Scientists had provided clear evidence since the 1980s of a warming world, yet fossil fuel consumption was allowed increase by two-thirds since, said Dr Pirani, a research fellow at the Oxford Institute for Energy Studies.

Stop thinking about the thing as 'how do we get around in these metal moving armchairs?'

The US car industry since the 1970s was the great example of failure of regulation in constraining inefficient energy practices, he believed. It was typified in the proliferation of the SUV. This was not “an anti-American rant”, as this then also happened in other parts of the world, Dr Pirani said.
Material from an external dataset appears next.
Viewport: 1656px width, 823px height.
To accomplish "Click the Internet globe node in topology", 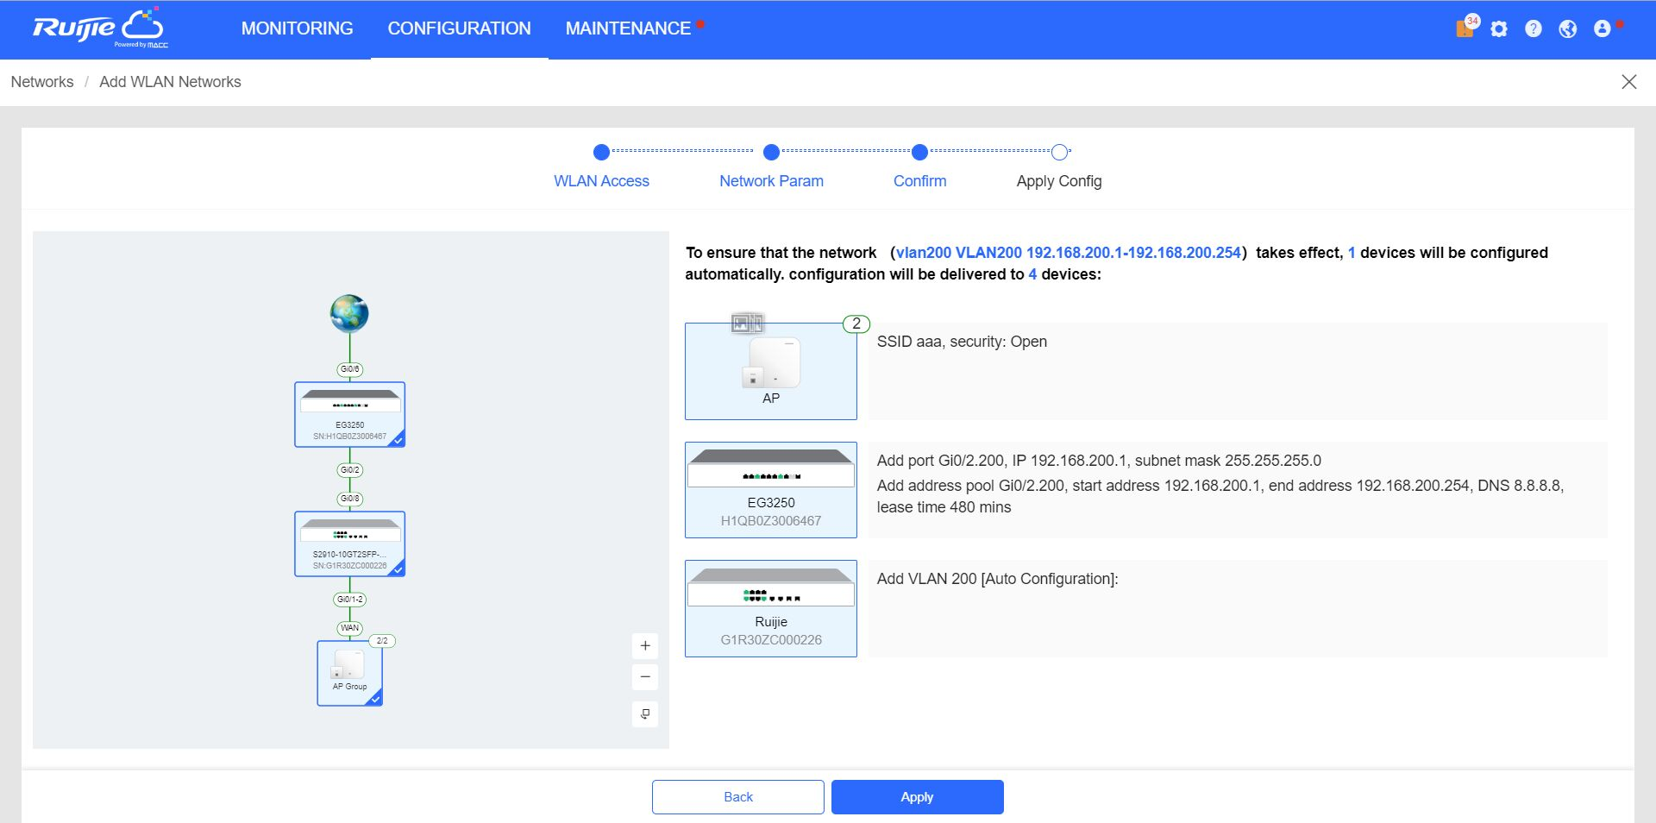I will (349, 313).
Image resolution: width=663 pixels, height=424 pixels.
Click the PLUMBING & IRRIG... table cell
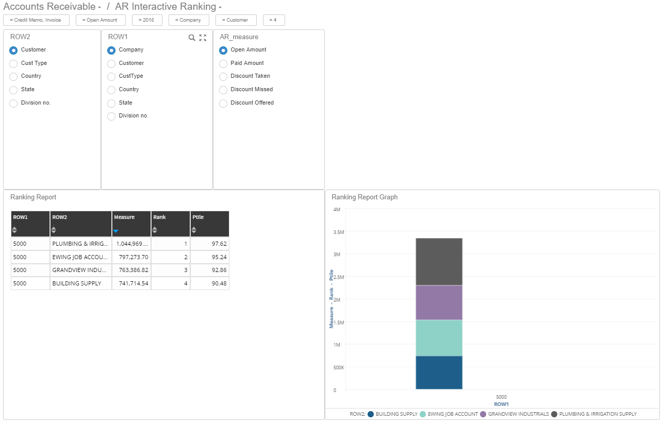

"The political conclusion from that is that the transition from fossil fuels means moving away from car-based urban transport systems. Stop thinking about the thing as 'how do we get around in these metal moving armchairs?' Maybe there is a different way of getting around, as they do in Amsterdam," he told the seminar hosted by Sinn Féin MEP Lynn Boylan.

Given electric vehicles might not achieve the reductions in greenhouse gases needed, “re-making cities and the way we live in them” was required, Dr Pirani said.

Simple solution

Prof Barry McMullin of DCU said that while Greta Thunberg had identified the simple solution, “we have to stop our emissions of greenhouse gases”, this did not mean it was going to be easy.

Nuclear power was not a realistic short-term solution, while using fossil fuels with carbon capture and storage had been shown to work at scale, but it was expensive and a difficult engineering task, the engineer told the conference. Going big on wind in the Irish context, especially offshore, was justifiable but, with electricity generation, there was a “use it or lose it” issue.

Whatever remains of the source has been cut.